From general acute care services, a Level III Trauma Facility, the only transplant program south of San Antonio, preventative health programs, serving as the flagship teaching hospital for the University of Texas Rio Grande Valley School of Medicine, and a clinical research program, to name a few, DHR Health is committed to addressing all of the health care needs of the Rio Grande Valley while eliminating the need for the community to seek health care services outside the region, which has transformed DHR Health into a national best practice model hospital.

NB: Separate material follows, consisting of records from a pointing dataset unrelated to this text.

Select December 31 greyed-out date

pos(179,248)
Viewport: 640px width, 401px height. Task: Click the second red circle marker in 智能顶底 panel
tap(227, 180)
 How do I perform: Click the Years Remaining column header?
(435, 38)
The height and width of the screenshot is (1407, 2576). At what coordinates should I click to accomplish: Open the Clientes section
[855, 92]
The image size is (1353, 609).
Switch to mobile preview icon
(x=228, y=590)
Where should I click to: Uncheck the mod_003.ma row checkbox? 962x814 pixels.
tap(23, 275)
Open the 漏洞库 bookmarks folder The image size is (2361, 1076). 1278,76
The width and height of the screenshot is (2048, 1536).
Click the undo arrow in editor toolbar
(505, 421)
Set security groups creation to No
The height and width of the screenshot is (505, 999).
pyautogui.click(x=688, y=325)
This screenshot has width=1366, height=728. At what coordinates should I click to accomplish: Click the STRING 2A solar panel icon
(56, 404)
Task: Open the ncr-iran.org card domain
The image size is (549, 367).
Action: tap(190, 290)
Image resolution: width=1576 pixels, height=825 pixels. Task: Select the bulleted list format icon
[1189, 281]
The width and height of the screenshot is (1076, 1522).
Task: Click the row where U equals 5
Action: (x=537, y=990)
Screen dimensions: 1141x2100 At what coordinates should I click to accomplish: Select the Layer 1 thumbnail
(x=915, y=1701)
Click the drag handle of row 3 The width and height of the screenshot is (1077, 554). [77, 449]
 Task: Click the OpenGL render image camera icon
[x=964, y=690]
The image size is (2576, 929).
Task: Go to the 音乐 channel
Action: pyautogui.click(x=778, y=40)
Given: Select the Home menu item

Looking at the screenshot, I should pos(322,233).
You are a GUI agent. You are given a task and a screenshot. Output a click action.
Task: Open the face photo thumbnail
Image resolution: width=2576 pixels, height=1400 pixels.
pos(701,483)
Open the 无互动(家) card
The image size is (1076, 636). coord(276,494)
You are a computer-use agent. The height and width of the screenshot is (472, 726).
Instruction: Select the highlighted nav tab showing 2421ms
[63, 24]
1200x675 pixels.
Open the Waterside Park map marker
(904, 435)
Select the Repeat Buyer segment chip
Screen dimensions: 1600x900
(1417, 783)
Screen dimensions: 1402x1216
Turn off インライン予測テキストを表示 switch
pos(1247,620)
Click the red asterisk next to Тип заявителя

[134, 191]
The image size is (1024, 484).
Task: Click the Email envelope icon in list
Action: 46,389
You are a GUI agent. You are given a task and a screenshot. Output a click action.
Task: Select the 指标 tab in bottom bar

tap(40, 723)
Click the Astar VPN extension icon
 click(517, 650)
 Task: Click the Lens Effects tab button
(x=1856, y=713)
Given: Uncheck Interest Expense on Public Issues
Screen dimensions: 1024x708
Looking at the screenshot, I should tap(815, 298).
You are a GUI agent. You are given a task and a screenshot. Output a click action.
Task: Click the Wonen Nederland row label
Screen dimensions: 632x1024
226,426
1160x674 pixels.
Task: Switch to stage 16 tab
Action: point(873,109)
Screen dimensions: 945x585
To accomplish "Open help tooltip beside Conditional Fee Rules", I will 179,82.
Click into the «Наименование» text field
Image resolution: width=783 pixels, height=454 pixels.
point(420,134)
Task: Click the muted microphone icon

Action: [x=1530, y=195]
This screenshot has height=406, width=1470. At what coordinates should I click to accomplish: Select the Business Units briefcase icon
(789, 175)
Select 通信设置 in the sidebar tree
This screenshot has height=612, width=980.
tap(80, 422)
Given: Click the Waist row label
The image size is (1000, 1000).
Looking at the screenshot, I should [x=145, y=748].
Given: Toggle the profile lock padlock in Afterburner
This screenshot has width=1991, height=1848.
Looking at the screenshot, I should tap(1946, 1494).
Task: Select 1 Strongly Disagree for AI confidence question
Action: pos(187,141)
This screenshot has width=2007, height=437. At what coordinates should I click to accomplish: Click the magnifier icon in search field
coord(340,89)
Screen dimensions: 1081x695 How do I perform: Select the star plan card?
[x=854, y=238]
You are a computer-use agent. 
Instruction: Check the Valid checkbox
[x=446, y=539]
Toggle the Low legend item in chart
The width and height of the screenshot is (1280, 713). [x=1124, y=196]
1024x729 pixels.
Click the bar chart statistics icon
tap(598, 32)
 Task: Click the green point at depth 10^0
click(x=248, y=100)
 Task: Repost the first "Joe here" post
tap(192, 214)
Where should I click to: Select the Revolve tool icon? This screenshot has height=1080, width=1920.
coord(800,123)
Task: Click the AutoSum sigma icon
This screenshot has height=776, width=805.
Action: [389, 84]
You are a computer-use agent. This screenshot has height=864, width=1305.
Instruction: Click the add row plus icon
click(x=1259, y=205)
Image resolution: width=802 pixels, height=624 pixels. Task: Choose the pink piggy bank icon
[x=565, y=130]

RESPONSIBILITIES AND DUTIES OF MEDICAID IN TEXAS

Medicaid and the Children’s Health Insurance Program (CHIP) help cover medical expenses for children and people with disabilities who meet income requirements. Among the services provided by Medicaid and CHIP, and the constituents which are served by Medicaid and CHIP, are:

Adults can qualify for Medicaid if they have disabilities, care for children, are 65 or older or take part in the Medicaid Buy-In;

An adult who cares for a child my qualify for Medicaid;

Children without health insurance might be able to get low-cost or free  health coverage from the Children’s Health Insurance Program;

Children’s Medicaid covers services needed to keep healthy people 18 and younger who come from families with little or no money;

Most Medicaid services (plans) in Texas and all CHIP services are delivered through providers called Managed Care organizations;

Learn more about STAR+PLUS managed care expansion;

Learn more about the new STAR Kids program;

Learn about the new managed care expansion;

The Medicaid Buy-In program offers low-cost Medicaid health services – including community-based services and supports – to individuals with disabilities who work;

Medicaid Buy-In for Children can help pay medical bills for children with disabilities. This program helps families who need health insurance, but make too much money to get traditional Medicaid;

My Children’s Medicaid has helpful tips to keep children healthy, and explains the benefits of the program; and

The Texas Pregnancy Care Network can help mothers find counseling, child care, transportation, life skills classes and more.

(https://yourtexasbenefits.hhsc.texas.gov/programs/health/)

DIFFERENCE BETWEEN MEDICARE AND MEDICAID

According to the US Department of Health and Human Services, these are the following key difference between Medicare and Medicaid:

Medicare

Medicare is an insurance program. Medical bills are paid from trust funds which those covered have paid into. It serves people over 65 primarily, whatever their income; and serves younger disabled people and dialysis patients. Patients pay part of costs through deductibles for hospital and other costs. Small monthly premiums are required for non-hospital coverage. Medicare is a federal program. It is basically the same everywhere in the United States and is run by the Centers for Medicare & Medicaid Services, an agency of the federal government.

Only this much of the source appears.